DOCUMENT SOURCE:
↓
Décentraliser pour mieux gérer

Le prolongement de cette politique irréfléchie est perçu au niveau des zones de montagne où l’acte de développement est réduit à sa plus simple expression. Les anciens métiers artisanaux et agricoles ayant pratiquement disparu au profit du régime du salariat permis par la rente pétrolière. Les déficits d’équipement et d’infrastructures ont été aggravés par la politique d’hypercentralisation de l’Etat (institutions et économie) qui fait que, pour les zones rurales de montagne, une sorte de “normalisation” a été adoptée (dans les devis des travaux, les rubriques des contrats de travaux publics, les prix unitaires) sur le modèle des autres régions du pays. L’ancienne organisation ancestrale de la société avec son savoir-faire, son génie populaire et ses réseaux de solidarité a cédé face à ce qui s’apparente à une modernité de façade.

De façade, parce que ses ressorts ne sont pas maîtrisés et sa “culture” n’est pas complètement intériorisée. Le cas de la Kabylie en matière de développement s’est trouvé aggravé par la difficulté du relief, la densité démographique (atteignant les 400 habitants/km2) et la stérilité d’une planification centralisée qui traite d’une façon uniforme les questions de développement, qu’elles se posent à Alger, Oran, Sidi Aïch ou Aïn El Hammam. Nonobstant ce qui peut être considéré comme une “bonne volonté” des pouvoirs publics de concevoir des programmes de développement en direction des zones rurales, et surtout de leur composante montagneuse, force est de constater que, souvent, les projets destinés à la Kabylie manquent de cohérence, d’imagination et de vision d’ensemble. L’une des raisons, et non des moindres, demeure la centralisation de la décision qui risque de continuer à occulter les spécificités naturelles et sociales de la région.
↑
EXERCICES À TRAITER:
1. Recopiez le passage du texte sur la décentralisation qui va de « Le prolongement de » jusqu'à « modernité de façade. » inclus.
2. Modifiez les lignes des enregistrements qui vont de celle contenant « matured [226, 1106] » jusqu'à celle contenant « since (1976, 242) » incluse en remplaçant « condor » par « falcon », sans rien changer d'autre. Donnez uniquement ces lignes.

DONNÉES FOURNIES:
↓
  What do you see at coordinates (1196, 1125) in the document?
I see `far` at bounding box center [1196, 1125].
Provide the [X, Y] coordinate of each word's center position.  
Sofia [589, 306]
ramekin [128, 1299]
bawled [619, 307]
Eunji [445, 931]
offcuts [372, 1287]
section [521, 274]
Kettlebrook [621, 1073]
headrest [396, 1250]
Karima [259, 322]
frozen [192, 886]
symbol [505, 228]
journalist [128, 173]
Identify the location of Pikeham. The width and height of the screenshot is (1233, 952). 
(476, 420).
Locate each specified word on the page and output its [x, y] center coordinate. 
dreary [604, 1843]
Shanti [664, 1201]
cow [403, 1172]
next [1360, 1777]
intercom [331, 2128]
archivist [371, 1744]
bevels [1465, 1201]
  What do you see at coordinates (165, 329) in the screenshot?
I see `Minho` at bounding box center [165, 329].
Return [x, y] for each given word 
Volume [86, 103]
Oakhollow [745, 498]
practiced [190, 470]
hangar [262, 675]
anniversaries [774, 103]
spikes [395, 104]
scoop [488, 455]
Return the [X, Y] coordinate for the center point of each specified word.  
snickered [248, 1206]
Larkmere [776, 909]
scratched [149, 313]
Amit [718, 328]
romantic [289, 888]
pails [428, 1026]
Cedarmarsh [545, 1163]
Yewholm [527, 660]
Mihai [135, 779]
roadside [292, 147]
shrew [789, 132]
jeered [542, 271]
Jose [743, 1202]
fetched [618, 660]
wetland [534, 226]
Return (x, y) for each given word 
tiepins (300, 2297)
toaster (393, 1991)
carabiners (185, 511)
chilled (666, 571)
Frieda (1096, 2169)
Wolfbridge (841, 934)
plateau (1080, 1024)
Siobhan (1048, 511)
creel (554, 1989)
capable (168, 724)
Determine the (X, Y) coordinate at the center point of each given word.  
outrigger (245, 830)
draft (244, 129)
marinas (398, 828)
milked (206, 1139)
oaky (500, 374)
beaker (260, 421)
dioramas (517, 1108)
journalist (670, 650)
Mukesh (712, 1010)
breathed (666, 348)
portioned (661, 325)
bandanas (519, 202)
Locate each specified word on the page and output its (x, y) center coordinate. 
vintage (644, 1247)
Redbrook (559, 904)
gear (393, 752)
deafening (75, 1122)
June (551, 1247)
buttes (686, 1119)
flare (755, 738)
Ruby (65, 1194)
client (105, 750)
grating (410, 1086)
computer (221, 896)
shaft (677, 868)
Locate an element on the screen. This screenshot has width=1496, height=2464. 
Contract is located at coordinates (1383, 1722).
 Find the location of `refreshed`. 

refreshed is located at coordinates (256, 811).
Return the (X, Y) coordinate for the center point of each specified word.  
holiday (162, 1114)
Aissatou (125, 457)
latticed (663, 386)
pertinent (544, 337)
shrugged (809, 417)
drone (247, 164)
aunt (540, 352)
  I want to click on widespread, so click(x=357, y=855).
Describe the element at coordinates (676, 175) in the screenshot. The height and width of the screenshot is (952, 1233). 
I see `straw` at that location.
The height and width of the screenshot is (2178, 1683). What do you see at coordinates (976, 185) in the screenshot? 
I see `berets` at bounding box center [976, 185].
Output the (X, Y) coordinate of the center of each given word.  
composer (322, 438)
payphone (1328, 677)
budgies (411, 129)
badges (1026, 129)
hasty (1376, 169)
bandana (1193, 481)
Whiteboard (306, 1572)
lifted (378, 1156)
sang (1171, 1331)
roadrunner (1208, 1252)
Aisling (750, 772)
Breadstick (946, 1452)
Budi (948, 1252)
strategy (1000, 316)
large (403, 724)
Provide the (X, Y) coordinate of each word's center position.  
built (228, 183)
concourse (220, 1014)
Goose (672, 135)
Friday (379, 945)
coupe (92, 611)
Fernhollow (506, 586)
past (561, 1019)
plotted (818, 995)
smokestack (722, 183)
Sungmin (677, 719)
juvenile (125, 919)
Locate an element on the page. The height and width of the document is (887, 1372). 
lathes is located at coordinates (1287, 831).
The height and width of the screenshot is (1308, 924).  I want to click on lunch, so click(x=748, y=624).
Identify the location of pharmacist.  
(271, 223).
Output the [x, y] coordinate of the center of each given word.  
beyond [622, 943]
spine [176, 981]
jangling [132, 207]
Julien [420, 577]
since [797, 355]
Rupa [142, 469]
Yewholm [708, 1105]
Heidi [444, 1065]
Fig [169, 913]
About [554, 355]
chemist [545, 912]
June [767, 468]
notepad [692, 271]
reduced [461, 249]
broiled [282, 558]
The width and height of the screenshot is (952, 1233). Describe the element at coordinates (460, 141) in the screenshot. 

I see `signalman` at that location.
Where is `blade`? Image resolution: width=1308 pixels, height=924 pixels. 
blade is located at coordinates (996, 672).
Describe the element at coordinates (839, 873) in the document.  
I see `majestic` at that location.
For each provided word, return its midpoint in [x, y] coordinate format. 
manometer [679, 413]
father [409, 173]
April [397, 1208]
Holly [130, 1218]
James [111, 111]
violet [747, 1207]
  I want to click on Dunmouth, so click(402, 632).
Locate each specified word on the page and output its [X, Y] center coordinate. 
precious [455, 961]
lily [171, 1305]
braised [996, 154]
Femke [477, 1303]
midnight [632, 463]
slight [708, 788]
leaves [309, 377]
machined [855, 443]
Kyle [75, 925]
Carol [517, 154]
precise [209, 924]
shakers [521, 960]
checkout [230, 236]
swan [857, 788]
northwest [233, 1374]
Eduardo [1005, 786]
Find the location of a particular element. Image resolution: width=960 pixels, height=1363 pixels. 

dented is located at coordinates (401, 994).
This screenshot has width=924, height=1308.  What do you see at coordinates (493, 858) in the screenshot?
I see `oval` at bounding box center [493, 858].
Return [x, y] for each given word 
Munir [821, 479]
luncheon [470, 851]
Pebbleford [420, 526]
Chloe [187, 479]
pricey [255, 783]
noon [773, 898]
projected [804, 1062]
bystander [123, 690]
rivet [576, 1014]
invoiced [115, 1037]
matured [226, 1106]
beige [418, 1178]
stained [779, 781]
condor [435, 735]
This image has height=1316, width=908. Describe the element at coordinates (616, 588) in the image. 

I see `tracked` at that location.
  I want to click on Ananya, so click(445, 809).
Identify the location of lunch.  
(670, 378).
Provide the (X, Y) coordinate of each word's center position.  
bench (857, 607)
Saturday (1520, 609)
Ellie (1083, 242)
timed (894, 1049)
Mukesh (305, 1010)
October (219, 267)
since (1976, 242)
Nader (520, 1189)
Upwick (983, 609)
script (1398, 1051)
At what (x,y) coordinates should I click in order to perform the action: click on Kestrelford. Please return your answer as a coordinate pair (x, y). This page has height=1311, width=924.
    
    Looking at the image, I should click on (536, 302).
↑
RÉPONSES AUX EXERCICES:
1.
Le prolongement de cette politique irréfléchie est perçu au niveau des zones de montagne où l’acte de développement est réduit à sa plus simple expression. Les anciens métiers artisanaux et agricoles ayant pratiquement disparu au profit du régime du salariat permis par la rente pétrolière. Les déficits d’équipement et d’infrastructures ont été aggravés par la politique d’hypercentralisation de l’Etat (institutions et économie) qui fait que, pour les zones rurales de montagne, une sorte de “normalisation” a été adoptée (dans les devis des travaux, les rubriques des contrats de travaux publics, les prix unitaires) sur le modèle des autres régions du pays. L’ancienne organisation ancestrale de la société avec son savoir-faire, son génie populaire et ses réseaux de solidarité a cédé face à ce qui s’apparente à une modernité de façade.

2.
matured [226, 1106]
beige [418, 1178]
stained [779, 781]
falcon [435, 735]
This image has height=1316, width=908. Describe the element at coordinates (616, 588) in the image. 

I see `tracked` at that location.
  I want to click on Ananya, so click(445, 809).
Identify the location of lunch.  
(670, 378).
Provide the (X, Y) coordinate of each word's center position.  
bench (857, 607)
Saturday (1520, 609)
Ellie (1083, 242)
timed (894, 1049)
Mukesh (305, 1010)
October (219, 267)
since (1976, 242)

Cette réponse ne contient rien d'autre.